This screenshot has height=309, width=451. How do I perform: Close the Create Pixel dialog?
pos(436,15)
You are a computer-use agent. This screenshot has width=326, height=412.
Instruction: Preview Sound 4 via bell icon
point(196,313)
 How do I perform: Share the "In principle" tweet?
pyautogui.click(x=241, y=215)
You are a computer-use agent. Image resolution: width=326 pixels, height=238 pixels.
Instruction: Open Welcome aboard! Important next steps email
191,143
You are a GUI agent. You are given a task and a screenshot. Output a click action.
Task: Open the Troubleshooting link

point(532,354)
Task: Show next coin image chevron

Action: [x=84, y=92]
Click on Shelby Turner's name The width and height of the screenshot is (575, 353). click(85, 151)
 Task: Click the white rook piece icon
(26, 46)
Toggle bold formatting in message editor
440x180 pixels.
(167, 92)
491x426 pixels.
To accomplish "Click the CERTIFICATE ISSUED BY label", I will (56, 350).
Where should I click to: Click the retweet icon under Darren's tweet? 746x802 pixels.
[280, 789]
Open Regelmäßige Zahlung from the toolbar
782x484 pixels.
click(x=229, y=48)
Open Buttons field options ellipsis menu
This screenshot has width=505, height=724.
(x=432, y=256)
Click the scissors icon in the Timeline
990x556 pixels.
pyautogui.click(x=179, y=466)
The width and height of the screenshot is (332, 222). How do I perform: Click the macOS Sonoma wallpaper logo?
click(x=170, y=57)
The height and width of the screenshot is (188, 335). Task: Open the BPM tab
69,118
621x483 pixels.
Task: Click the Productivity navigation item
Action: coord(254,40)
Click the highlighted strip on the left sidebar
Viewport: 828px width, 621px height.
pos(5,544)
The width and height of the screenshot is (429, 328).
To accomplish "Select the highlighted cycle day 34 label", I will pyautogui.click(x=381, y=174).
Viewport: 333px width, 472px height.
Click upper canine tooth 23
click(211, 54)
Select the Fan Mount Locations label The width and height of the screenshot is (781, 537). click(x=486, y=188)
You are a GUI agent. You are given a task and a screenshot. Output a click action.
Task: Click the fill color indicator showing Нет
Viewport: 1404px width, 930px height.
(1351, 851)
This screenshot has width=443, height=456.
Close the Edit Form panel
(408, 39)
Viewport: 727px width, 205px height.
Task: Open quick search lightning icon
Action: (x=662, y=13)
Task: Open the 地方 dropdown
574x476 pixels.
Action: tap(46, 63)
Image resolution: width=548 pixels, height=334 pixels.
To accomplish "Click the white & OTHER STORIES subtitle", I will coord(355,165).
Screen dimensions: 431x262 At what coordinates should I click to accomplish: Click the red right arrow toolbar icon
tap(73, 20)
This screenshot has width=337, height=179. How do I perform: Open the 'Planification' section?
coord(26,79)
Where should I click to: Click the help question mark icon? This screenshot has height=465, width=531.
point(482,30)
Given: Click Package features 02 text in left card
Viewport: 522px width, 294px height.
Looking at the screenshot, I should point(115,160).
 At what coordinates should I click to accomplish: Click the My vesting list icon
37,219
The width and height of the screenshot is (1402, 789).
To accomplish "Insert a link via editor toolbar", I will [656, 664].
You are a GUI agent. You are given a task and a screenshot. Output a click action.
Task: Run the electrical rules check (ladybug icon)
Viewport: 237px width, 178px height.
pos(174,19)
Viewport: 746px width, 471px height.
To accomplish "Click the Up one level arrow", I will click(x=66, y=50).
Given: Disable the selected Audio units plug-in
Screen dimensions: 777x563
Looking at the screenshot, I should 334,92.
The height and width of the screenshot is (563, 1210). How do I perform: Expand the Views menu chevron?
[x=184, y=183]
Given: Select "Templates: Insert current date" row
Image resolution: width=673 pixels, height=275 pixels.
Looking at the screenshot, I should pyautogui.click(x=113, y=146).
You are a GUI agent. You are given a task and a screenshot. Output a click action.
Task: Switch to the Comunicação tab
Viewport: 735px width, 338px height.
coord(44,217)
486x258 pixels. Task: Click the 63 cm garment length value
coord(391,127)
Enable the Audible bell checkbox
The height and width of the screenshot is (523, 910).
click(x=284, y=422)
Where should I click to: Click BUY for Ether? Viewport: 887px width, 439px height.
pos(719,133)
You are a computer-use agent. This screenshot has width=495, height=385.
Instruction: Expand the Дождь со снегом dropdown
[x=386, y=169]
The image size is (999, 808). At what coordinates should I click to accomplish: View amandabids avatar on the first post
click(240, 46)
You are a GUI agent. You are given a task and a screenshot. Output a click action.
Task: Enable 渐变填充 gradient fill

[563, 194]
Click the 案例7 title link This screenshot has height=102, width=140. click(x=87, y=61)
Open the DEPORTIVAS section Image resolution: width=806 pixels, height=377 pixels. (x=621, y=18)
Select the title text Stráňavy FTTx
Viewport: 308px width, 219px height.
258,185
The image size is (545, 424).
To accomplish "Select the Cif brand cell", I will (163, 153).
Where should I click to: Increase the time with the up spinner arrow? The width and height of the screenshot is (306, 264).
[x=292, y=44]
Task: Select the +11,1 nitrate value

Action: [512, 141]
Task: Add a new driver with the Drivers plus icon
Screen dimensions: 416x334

> **Work item**
Copy out each line of the material in which the word "label" turns up.

> **Task response**
To accomplish "Click the CERTIFICATE ISSUED BY label", I will (56, 350).
To accomplish "Select the highlighted cycle day 34 label", I will pyautogui.click(x=381, y=174).
Select the Fan Mount Locations label The width and height of the screenshot is (781, 537). click(x=486, y=188)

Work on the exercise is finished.